→ Instructions to follow: Wherever "width" turns up in the entries, copy out the line that holds it.

→ Data section:
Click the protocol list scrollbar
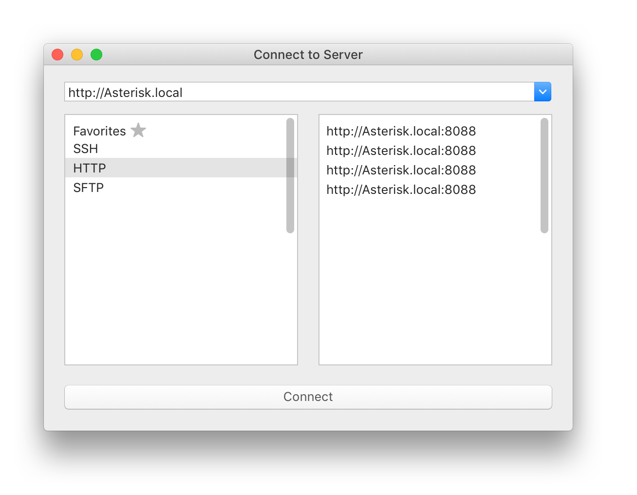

--

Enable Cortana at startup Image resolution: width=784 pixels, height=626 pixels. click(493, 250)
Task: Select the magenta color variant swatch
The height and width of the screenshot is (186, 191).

...

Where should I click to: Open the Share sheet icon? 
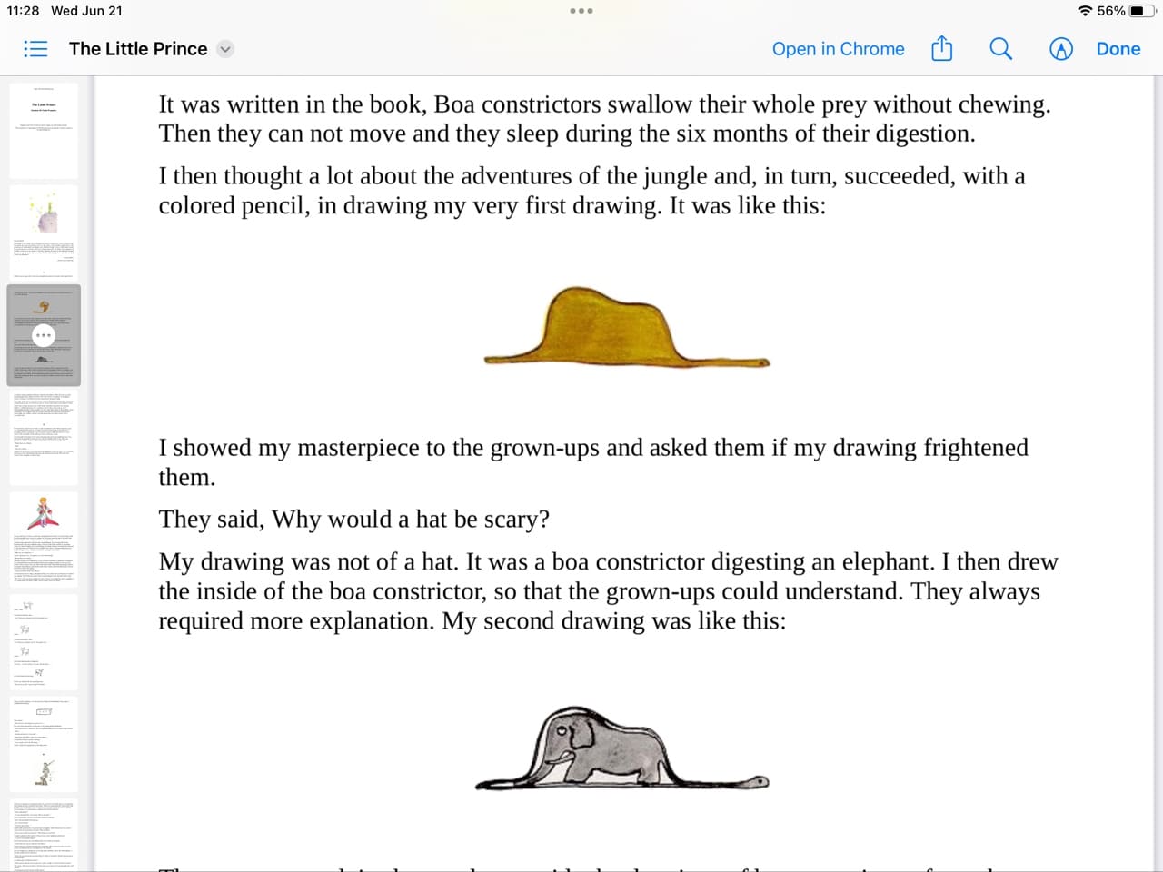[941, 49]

→ Output below:
Enable Cortana at startup Image resolution: width=784 pixels, height=626 pixels. click(493, 250)
The height and width of the screenshot is (186, 191).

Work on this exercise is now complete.